Problems of South East Asia -3

 

  • Racial Riots-

The 1964 July racial riots in Singapore is considered to be one of the worst incidents in the history of Singapore as this riot killed 22 people and caused 454 to suffer severe injuries. This riot occurred during the procession to celebrate Mawlid where twenty-five thousand Malay had gathered at the Padang. Besides the recital of some prayers and engagement in some religious activities, a series of fiery speeches was also made by the organisers instigating racial tensions. During the procession, clashes occurred between the Malays and the Chinese which eventually led to a riot spreading to other areas. The racial riot plays a pivotal role in shaping Singapore’s future policies which centred on the principles of multiracial and multiculturalism.

  • Over population-

Overpopulation is regarded as one of the main characteristics of poverty. The world population has passed the four billion mark. Nearly 30 per cent of the total world population lives in the fourteen countries of South-east Asia. India, of course, tops the list with its 625 million, but its population growth rate, which fell to 1.94 per cent in 1978, is the lowest in the region except for that of Singapore. None the less, India’s population continues to increase by thirteen million (almost equal to Australia’s population) every year.

  • Food shortage

Economists tend to disagree on the problem of food shortage. The pessimists- who believe in Malthus’s theory that population, when unchecked, increases in a geometrical ratio and subsistence increases only in an arithmetical ratio- predict that there will always be a shortage of food for an increasing number of hungry people. The way things are going, they do not think that poverty will ever be overcome. The remedy they suggest, in their desperation, is based on the notion of ‘triage’- the battlefield policies of a military hospital – which is to treat only those with a good chance of recovery, and allow the rest to die. The situation does not look as desperate as the pessimists make out. In some countries of southern Asia food production has outpaced population growth.

The Green Revolution is the name given to concentrated efforts to increase productivity with greater use of improved seeds, fertilisers, pesticides and technical assistance. The dire need for such intensive agriculture programme cannot be overemphasised, for in Southern Asian between two-third and three-quarters of labour force agriculture, but agriculture output accounts for only about one-third of the average gross national product.

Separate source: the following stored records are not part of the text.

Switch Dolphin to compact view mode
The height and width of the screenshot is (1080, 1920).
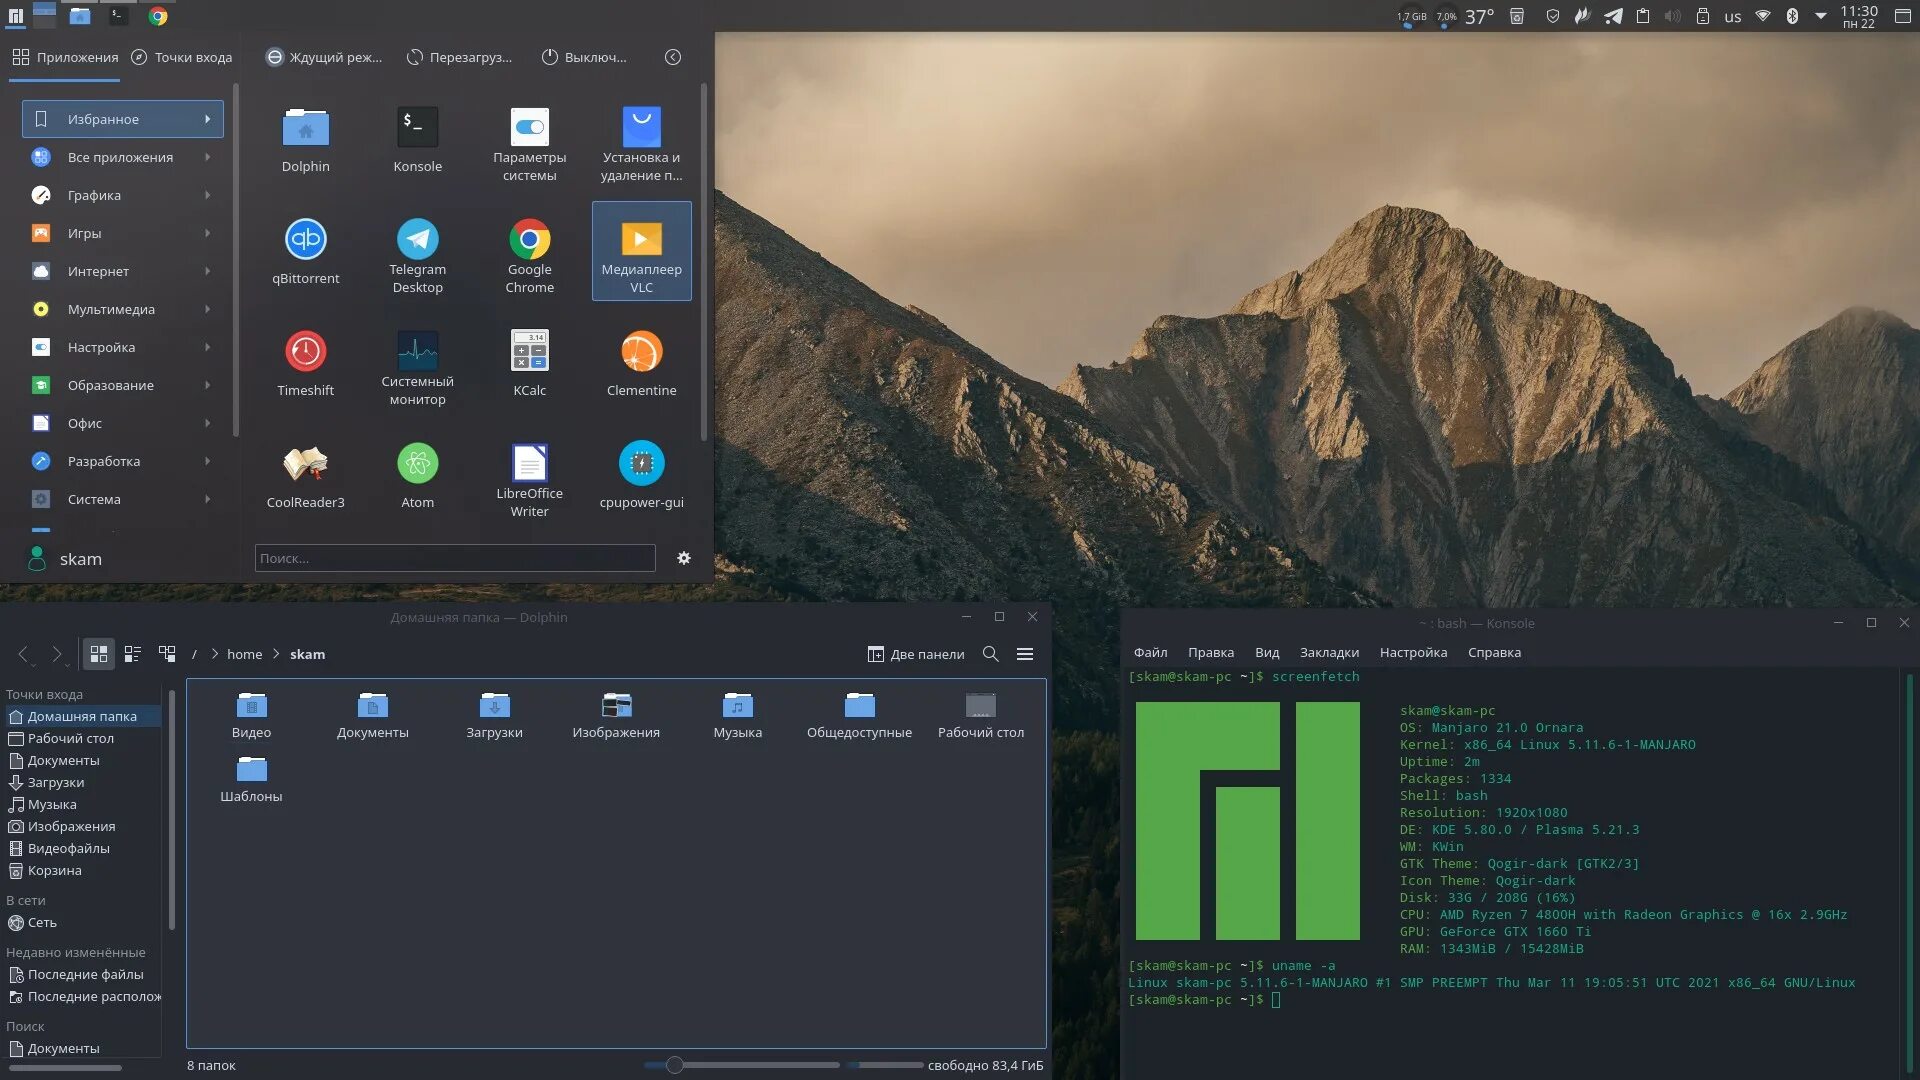[x=133, y=654]
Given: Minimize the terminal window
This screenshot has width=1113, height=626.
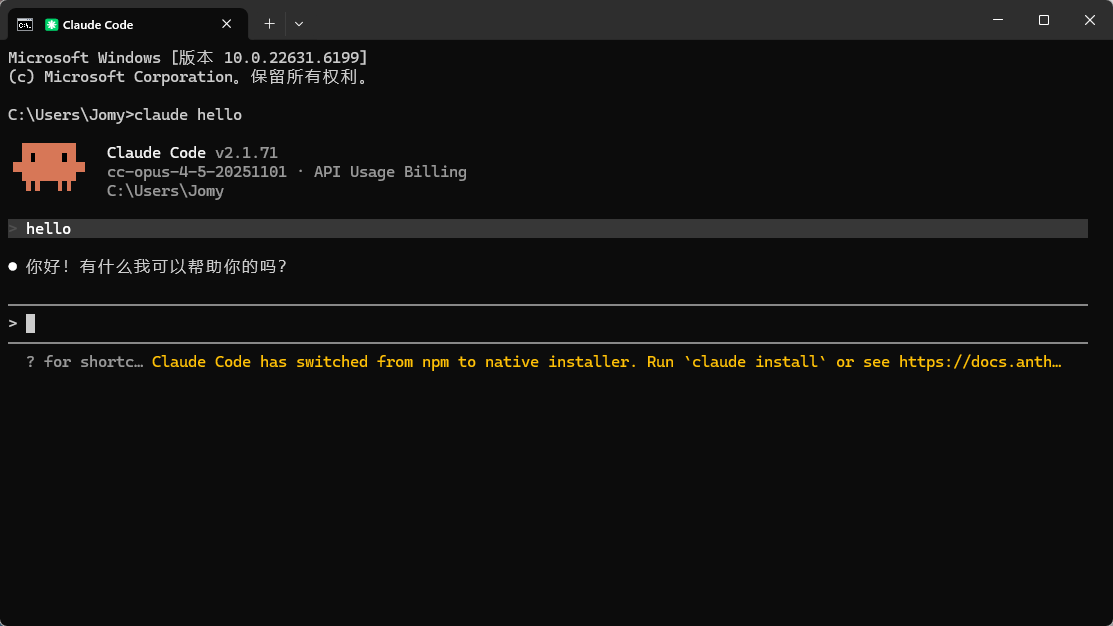Looking at the screenshot, I should pyautogui.click(x=997, y=20).
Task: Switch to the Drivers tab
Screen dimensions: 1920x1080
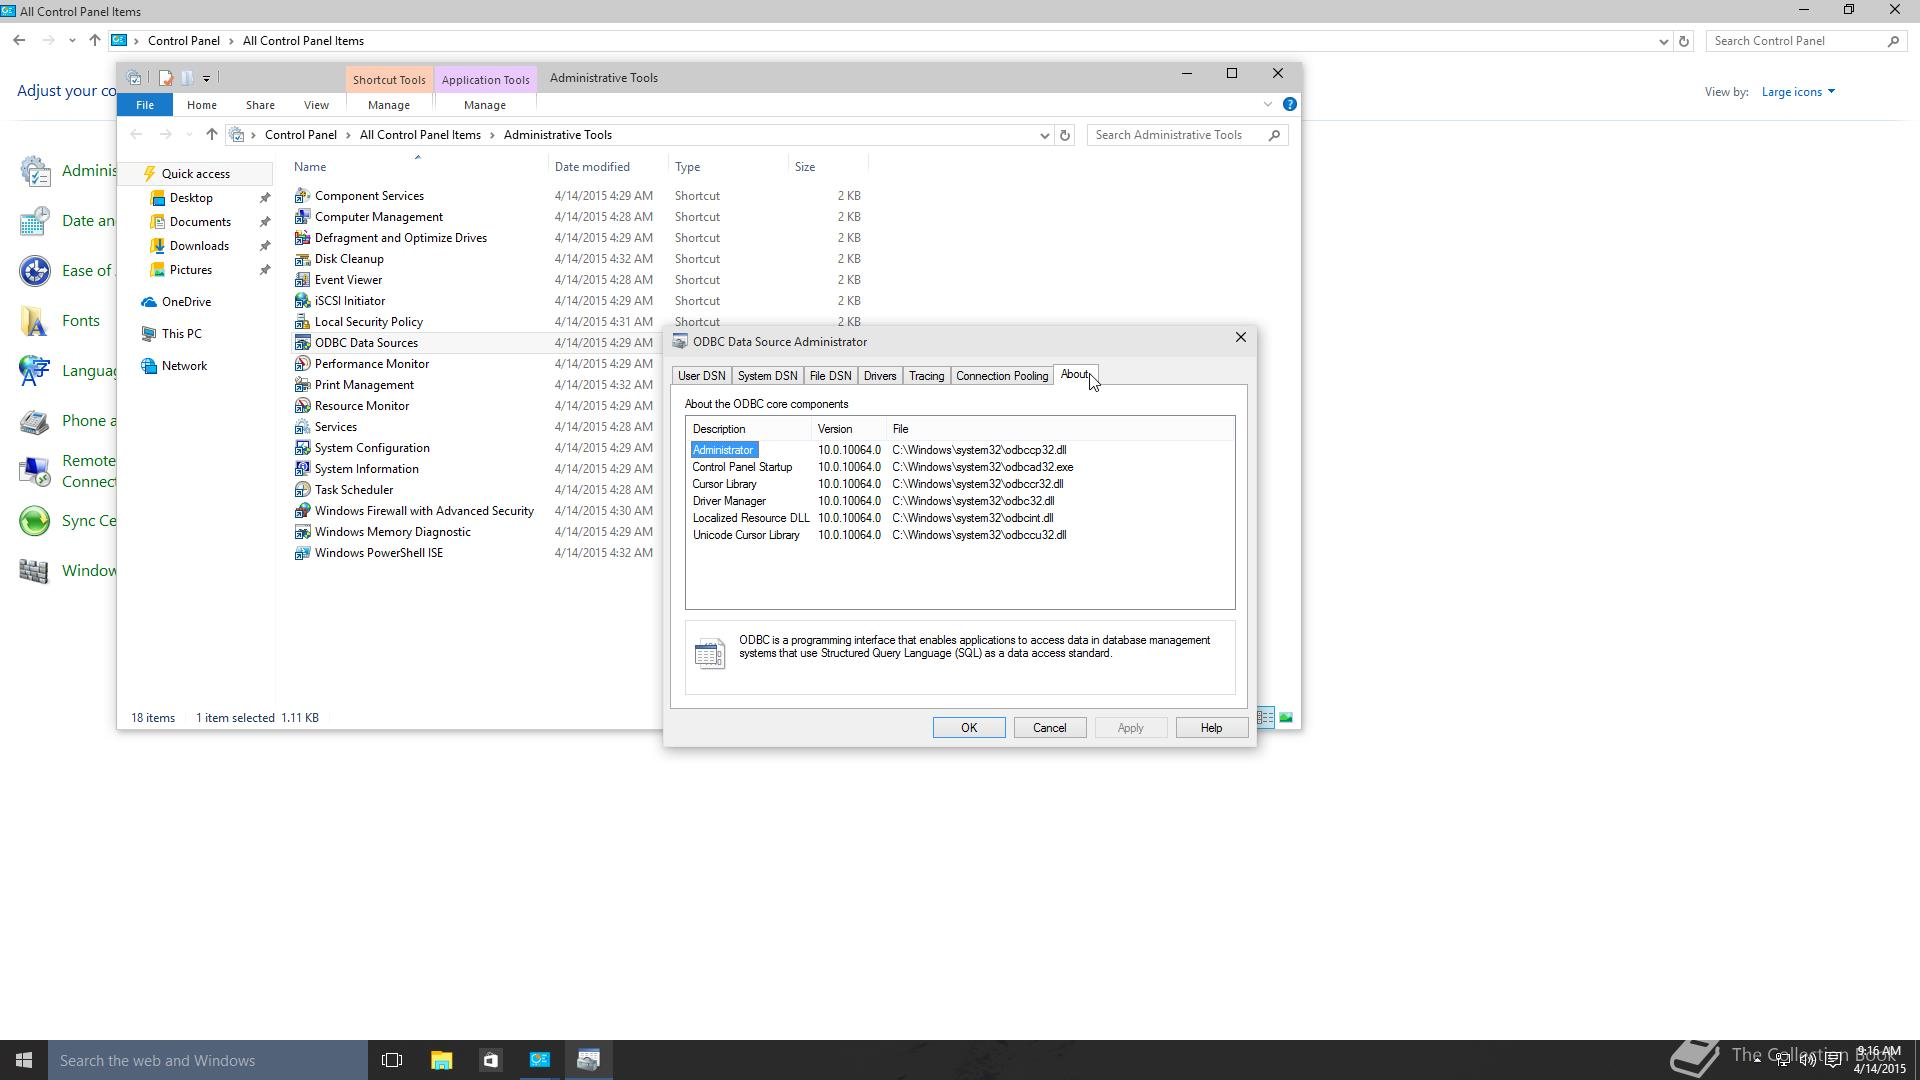Action: pos(880,375)
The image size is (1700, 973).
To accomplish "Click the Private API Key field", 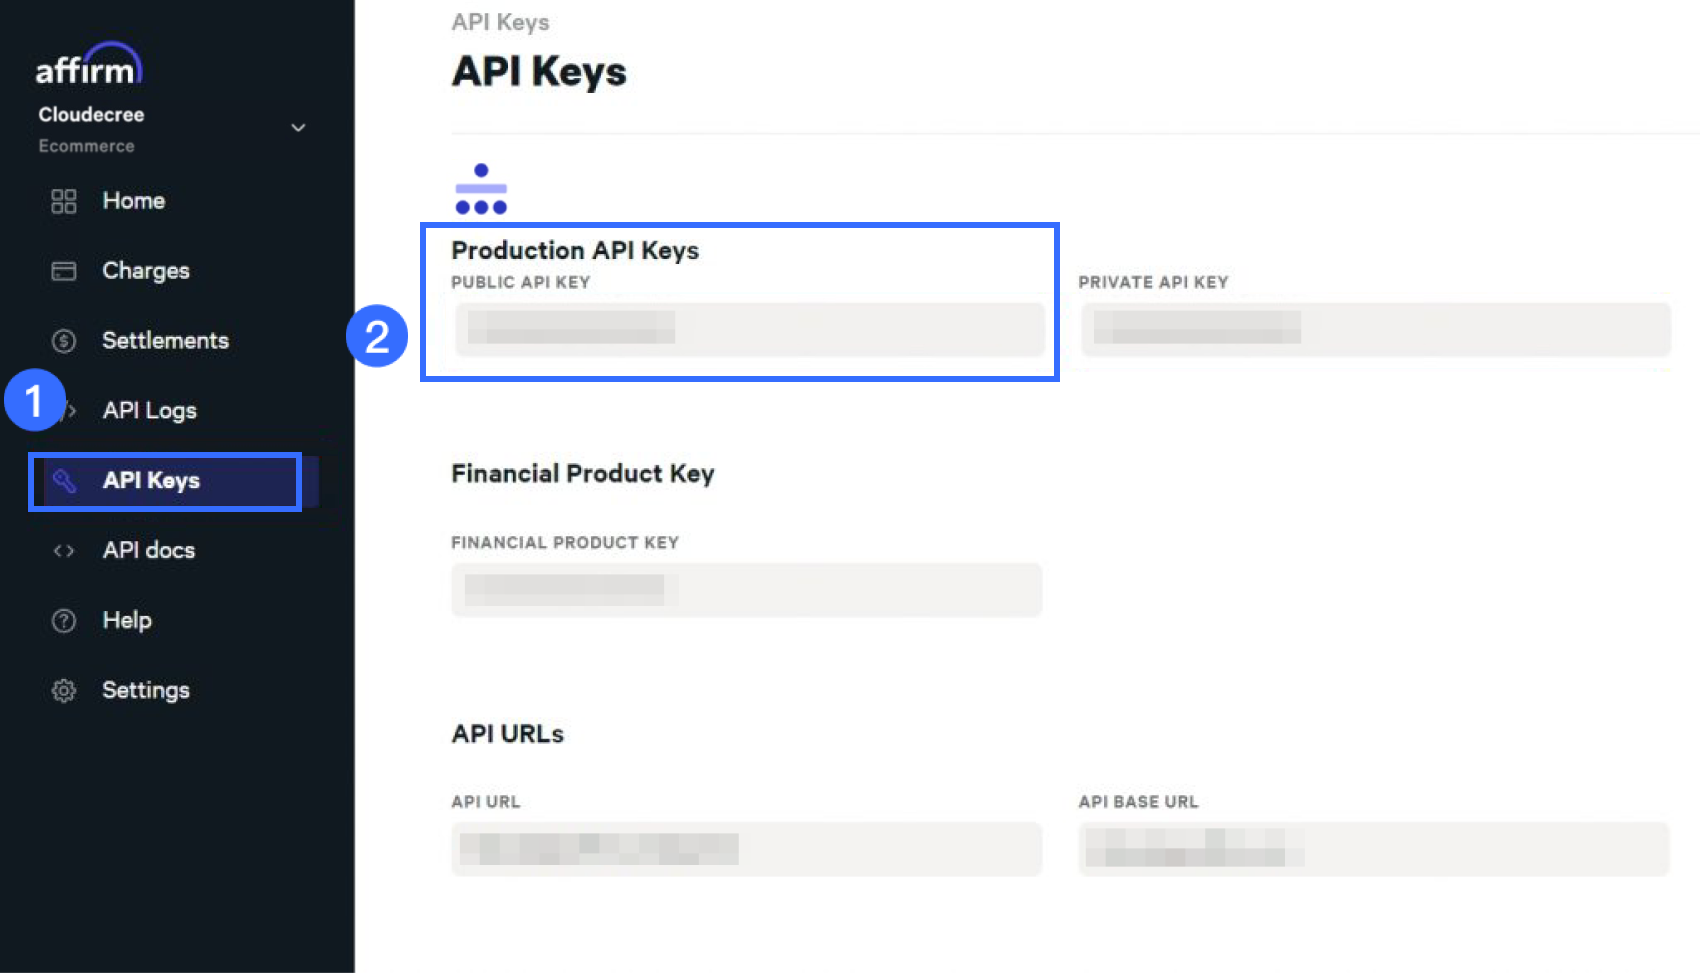I will click(1375, 329).
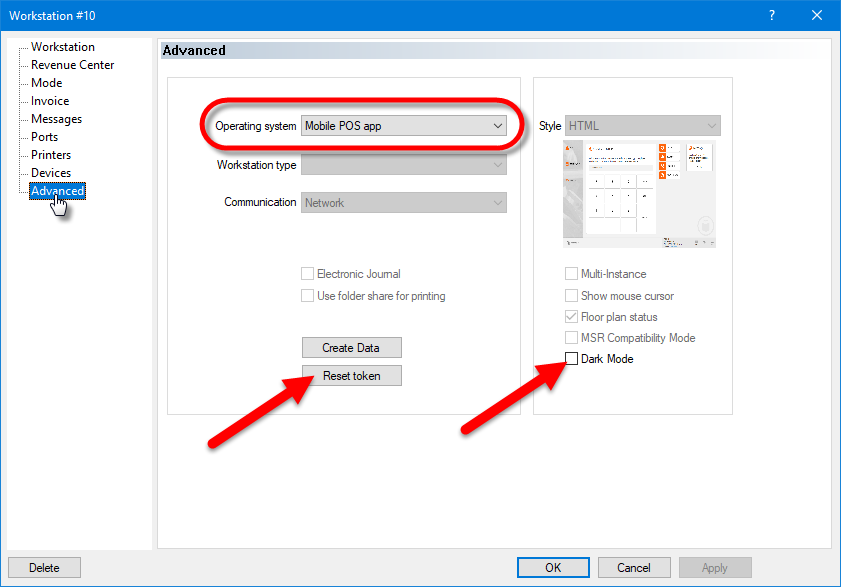Check the Electronic Journal option

click(x=308, y=274)
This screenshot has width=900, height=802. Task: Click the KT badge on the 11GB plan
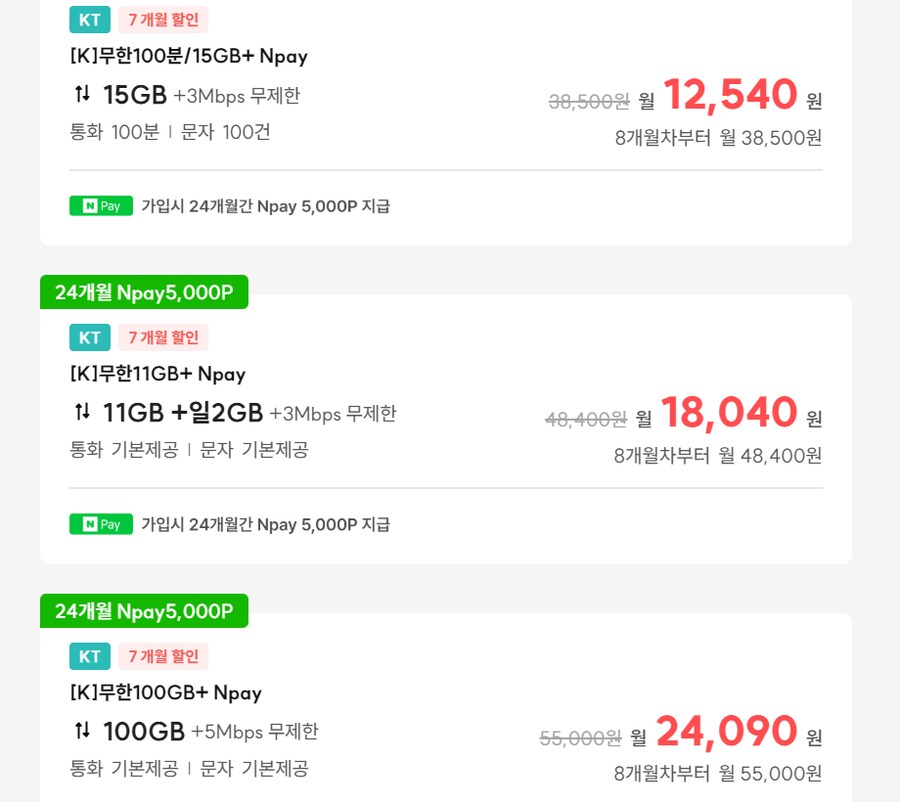click(x=89, y=337)
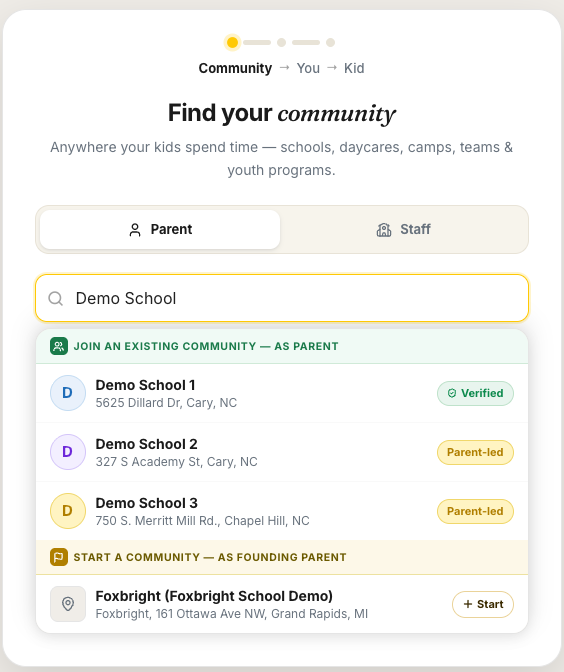The height and width of the screenshot is (672, 564).
Task: Pick Demo School 3 in Chapel Hill
Action: click(x=282, y=511)
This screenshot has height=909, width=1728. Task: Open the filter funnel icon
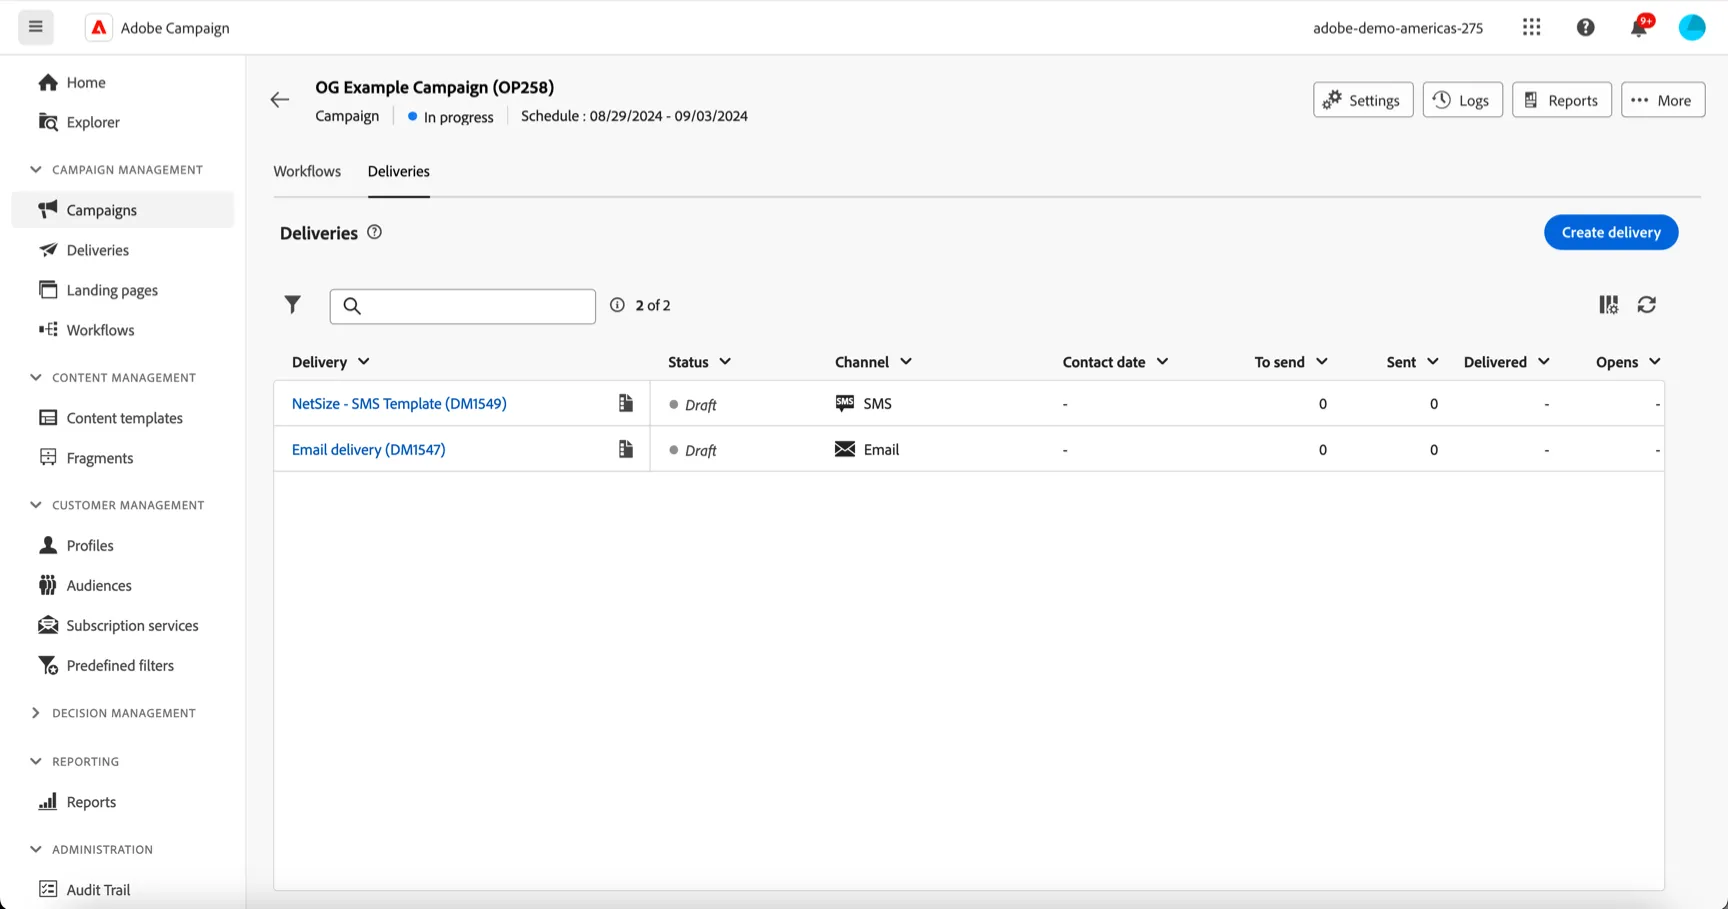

The Green Revolution first began in India and later spread to other Southern Asia.

  • Refugee Crisis-

The growing Southeast Asian refugee crisis largely involving Myanmar’s persecuted Rohingya minority has strong similarities with the humanitarian disaster at Europe’s doorstep. Refugee destinations, such as Malaysia, Thailand, and Indonesia and the regional bloc the Association of Southeast Asian Nations (ASEAN) to face up to the challenge, as the European Union finally appears to be doing with its crisis. At first sight, the Southeast Asian situation appears to be under control: both the origin and intended destinations of the refugees are in the same region, and the main countries concerned are all members of ASEAN. Recent studies indicate that thousands of refugees Myanmar and Bangladesh, predominantly seeking improved economic opportunities, are adrift in the Andaman Sea and the Straits of Malacca due to denial of passage by several countries. This follows the earlier discovery of mass graves of refugees on the Thailand-Malaysia border tied to human trafficking by transnational criminal networks. The increase in the number of refugees is the result of the ongoing persecution of the Rohingya, who are denied Burmese citizenship, and regularly subjected to violence at the hands of the military. It is alleged that not less than 25,000 people had left the Bay of Bengal in the first quarter of 2015, double the number in the same period of 2013 and 2014.

  • Conclusion-

All the colonial systems which functioned in this part of the Asian continent exhibited two common features. First, all followed, in the greater or smaller measure, the policy of cautious conservatism, which in effect revived traditionalism and set in motion certain anti-national and anti-secular force, which not only affected the process of independence, but also the pace of integration and modernization in South and South-east Asia. Secondly all colonial powers displayed a sense of racial superiority which caused among the subject Asians as emotional reaction against a western rule which seem alien, exclusive and h the subject Asians as emotional reaction against a western rule which seem alien, exclusive and hypocritical. Through the influence of the imperialist, at the time of independence South and South-east Asia stood somewhat differently, conditioned by the differences in their colonial legacy.